Required action A: According to the corpora section, why must each tradition's subset be large and internally diverse? Answer in one to three sentences.
Required action B: Continue the corpora section from its last sentence.

Text section:

■ ■ ■ ■ ■ ■ ■

04

Corpora

The project develops a multilingual, diachronic corpus architecture spanning multiple cultural traditions. The composition listed below is preliminary; the final scope will be determined in collaboration with domain specialists and is subject to digitization availability.

The guiding principle is the construction of quantitatively representative subsets for each tradition — sufficient in size and internal diversity to support cross-cultural comparison without privileging any single tradition as a normative center.

  1. Arabic and Islamic

    Taʿbīr manuals, Hadith collections, biographical dictionaries, and chronicles spanning Sunni, Shia, and related denominational traditions (7th century onward).

    Primary infrastructure: OpenITI / KITAB corpus; Al-Maktaba Al-Shamela

  2. Australian Aboriginal

    Dreaming narratives and dream accounts from the anthropological record (Spencer and Gillen through Stanner and Tonkinson); access and use subject to AIATSIS protocols and community consent across more than 250 distinct language groups.

■ ■ ■ ■ ■ ■ ■

Given information:
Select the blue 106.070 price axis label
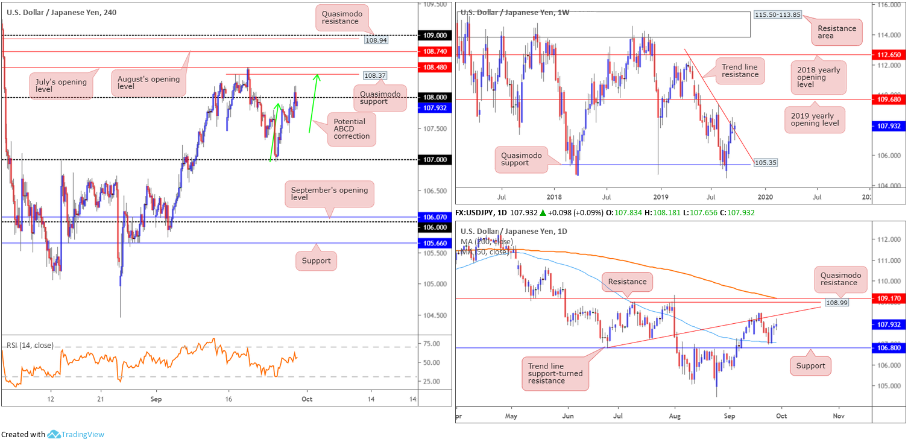 pyautogui.click(x=435, y=217)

■ ■ ■ ■ ■ ■ ■

Answer area A: Each subset must be large and varied enough to support cross-cultural comparison. It must also avoid privileging any single tradition as a normative center.

Answer area B:
  3. Chinese

    Dynastic histories, biji literature, oneiromantic manuals, and Buddhist and Daoist dream accounts (Tang through Qing).

    Primary infrastructure: Chinese Text Project; International Dunhuang Programme

  4. Indic

    Sanskrit, Pali, Tamil, and Tibetan traditions, spanning medical, epic, canonical, and contemplative literature.

    Primary infrastructure: GRETIL; Digital Corpus of Sanskrit (DCS); Buddhist Digital Resource Center (BDRC)

  5. Japanese

    Heian-period dream diaries, Buddhist omen-dream records, and oneiric poetry (Nara through Edo).

    Primary infrastructure: National Diet Library Digital Collections (NDL)

  6. Māori

    19th-century manuscript diaries in te reo Māori, the Journal of the Polynesian Society archive, and Elsdon Best’s ethnographic record.

    Primary infrastructure: Journal of the Polynesian Society digital archive

  7. Mesoamerican

    Nahuatl colonial documents, pictographic codices, and Maya and Aztec ethnographic and ritual records.

    Primary infrastructure: Foundation for the Advancement of Mesoamerican Studies (FAMSI)

  8. Middle Eastern and Ancient Near Eastern

    Mesopotamian dream incubation texts, Assyrian dream omen series (Iškar Zaqīqu), Egyptian oneiric papyri, and Hebrew Biblical and post-Biblical dream traditions.

    Primary infrastructure: Cuneiform Digital Library Initiative (CDLI); Thesaurus Linguae Aegyptiae (TLA)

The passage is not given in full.